Tuesday 5 May 2009

I May Be Some Time

Well, we've returned intact from our weekend's camping. It was a fairly uneventful trip. There was a real ale festival at the pub on the site. (For non-British readers, real ale is traditional form of British beer. It's delicious, but it does tend to attract joyless, bearded obsessive types. They're usually harmless unless you get talking to one about hop varieties, in which case you're likely to experience a virtual stroke due to boredom.)

However, I'd forgotten how cold it gets in England at night. The days were nice enough, but as soon as the sun went down, it got seriously chilly. I went to bed each night wearing all my belongings, and I was still frozen solid. And it was a real battle of wills to overcome the urge to urinate in the small hours. I had to lay it on the line to my bladder and central nervous system: we're going nowhere until daylight, so roll over and get some sleep. Also, some of our neighbours thought it might aid the sleeping process if they sat up all night inexpertly playing a shrill banjo. It's a testament to how much beer I'd stuck away that I was able to zone out the extraneous noise and get ten hours solid dreamless a night. I'm not by nature a deep sleeper. At home, the sound of dust settling is usually enough to disturb me.
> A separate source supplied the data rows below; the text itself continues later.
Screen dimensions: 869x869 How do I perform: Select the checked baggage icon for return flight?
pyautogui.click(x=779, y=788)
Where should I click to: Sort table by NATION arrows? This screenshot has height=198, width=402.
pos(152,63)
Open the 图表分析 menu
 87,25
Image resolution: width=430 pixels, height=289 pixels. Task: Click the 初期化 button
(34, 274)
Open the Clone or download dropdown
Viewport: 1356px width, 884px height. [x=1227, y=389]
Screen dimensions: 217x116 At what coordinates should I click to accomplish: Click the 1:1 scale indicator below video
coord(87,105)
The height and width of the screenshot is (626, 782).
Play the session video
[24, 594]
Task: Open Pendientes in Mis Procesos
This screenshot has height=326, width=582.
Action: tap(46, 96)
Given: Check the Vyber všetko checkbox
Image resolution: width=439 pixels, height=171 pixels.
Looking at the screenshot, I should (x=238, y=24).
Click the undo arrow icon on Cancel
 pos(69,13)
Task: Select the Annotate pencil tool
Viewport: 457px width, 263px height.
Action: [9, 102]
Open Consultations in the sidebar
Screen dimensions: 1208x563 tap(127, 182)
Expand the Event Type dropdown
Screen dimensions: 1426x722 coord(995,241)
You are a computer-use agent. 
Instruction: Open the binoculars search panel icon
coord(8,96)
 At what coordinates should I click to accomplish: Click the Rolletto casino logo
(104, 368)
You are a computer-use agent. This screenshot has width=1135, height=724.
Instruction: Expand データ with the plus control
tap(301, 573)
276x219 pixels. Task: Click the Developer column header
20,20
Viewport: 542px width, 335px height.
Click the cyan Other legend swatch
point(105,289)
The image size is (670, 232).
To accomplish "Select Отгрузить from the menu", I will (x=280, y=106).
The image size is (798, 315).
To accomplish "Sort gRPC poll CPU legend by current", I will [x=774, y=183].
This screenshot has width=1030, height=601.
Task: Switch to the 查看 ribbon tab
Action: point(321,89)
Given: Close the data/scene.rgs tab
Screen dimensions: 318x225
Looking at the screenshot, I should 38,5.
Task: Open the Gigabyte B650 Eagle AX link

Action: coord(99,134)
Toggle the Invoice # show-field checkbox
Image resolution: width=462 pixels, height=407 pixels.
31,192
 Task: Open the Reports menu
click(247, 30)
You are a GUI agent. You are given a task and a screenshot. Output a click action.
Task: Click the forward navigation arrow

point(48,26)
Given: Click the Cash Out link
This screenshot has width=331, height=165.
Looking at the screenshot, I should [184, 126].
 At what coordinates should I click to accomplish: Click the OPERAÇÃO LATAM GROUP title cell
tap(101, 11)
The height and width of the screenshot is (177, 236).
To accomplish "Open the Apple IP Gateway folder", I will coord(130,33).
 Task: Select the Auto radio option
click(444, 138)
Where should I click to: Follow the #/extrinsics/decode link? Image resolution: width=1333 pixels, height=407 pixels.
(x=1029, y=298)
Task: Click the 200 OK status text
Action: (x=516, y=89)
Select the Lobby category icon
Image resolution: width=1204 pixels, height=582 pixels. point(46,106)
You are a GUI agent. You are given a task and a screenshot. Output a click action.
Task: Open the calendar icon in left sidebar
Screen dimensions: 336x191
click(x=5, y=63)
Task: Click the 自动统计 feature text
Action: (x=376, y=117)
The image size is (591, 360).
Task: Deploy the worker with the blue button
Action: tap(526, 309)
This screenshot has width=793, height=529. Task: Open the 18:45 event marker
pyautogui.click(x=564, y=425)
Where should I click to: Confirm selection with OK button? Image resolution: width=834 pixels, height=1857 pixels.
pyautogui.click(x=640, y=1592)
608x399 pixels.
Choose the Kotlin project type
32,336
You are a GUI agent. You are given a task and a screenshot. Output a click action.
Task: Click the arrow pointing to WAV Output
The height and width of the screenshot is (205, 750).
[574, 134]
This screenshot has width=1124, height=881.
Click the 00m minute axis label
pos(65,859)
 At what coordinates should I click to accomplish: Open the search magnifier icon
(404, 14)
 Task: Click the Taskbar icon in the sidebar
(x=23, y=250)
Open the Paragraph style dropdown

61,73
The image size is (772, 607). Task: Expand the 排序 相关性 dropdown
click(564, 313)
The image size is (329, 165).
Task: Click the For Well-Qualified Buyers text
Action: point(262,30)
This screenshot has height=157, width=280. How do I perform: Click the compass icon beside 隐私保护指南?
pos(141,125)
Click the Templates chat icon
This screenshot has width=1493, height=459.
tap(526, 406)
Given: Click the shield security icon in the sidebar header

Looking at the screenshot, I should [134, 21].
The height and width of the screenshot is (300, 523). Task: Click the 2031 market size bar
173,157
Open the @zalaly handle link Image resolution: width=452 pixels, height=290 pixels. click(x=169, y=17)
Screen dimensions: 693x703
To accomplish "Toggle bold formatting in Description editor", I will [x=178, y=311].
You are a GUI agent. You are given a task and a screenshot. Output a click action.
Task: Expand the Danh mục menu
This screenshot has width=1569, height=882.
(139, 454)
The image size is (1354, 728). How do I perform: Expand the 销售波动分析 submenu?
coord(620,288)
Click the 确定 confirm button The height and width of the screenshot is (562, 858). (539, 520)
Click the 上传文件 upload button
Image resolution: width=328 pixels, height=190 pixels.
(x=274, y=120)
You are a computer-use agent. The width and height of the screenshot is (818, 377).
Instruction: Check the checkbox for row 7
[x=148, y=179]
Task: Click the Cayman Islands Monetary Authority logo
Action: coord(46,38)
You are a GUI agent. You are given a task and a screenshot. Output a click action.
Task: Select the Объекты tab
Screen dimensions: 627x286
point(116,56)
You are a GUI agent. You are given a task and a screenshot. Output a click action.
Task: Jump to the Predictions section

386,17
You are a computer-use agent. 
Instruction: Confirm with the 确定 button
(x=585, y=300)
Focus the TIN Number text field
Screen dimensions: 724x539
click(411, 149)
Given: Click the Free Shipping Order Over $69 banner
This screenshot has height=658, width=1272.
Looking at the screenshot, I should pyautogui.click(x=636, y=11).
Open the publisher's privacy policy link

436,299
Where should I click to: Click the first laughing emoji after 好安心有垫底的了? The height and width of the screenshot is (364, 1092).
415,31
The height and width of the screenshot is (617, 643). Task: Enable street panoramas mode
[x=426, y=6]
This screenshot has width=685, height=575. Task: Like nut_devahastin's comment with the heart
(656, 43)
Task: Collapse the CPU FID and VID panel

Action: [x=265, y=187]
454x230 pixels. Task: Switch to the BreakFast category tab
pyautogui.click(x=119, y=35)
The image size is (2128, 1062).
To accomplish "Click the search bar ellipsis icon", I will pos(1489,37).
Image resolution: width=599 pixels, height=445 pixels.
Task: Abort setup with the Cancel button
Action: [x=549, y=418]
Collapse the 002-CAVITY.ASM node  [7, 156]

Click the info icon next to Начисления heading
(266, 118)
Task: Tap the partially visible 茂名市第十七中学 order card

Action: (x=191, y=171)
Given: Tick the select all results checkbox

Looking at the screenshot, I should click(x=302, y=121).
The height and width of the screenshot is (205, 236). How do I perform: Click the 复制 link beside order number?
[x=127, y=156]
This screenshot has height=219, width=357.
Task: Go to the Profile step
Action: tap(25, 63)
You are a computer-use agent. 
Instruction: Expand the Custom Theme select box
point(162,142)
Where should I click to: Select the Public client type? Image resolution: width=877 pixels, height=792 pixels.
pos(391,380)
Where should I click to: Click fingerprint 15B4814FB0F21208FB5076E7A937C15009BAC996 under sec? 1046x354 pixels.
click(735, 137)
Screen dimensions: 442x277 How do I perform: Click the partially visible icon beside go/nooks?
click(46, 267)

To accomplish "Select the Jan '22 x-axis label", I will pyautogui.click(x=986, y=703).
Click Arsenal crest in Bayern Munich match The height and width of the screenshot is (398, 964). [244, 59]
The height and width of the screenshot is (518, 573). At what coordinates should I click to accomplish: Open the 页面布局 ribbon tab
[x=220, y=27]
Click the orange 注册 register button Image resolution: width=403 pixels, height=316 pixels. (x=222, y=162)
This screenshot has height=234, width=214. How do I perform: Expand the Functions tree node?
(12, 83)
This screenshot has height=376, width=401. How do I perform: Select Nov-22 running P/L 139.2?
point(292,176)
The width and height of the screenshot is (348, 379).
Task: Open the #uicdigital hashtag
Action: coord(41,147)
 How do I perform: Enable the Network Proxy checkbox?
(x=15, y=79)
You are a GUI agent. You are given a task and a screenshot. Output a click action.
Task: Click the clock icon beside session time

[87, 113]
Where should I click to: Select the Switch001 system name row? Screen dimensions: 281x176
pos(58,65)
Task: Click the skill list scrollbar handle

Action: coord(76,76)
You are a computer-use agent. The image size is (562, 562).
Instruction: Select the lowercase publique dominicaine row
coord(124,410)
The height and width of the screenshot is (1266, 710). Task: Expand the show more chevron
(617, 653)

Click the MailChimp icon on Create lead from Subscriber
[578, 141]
In the news today I see serial offender Joey Barton has got it all over his shoes again. He was sent-off yesterday for confusing football with greco-roman wrestling. When his manager, Alan Shearer, questioned the wisdom of his commitment to the game, he got the right royal hump. Anyways, the upshot is he's been suspended by the club (again).
Now I don't believe I'm betraying any great confidence when I say that Barton's got history in this department. Everyone outside the game appears to realise that he has (ahem) issues with authority, and that he'll fly off the handle as inevitably as night follows day, and yet clubs are queueing up to buy him. They always argue that he's turned over a new leaf or at least deserves another second chance. Someone will give him a job if Newcastle sack him, and he'll be okay for about ten minutes before getting the red mists again. What does he have to do to get sacked? Take hostages or organise a drive-by? Even if he did either of these, he'd be employed again because between assaults, he's a decent footballer. This dubious logic doesn't extend to other professionals thank God or Fred West would still be in work. Yes, he murdered a few, but look at the quality of that grouting.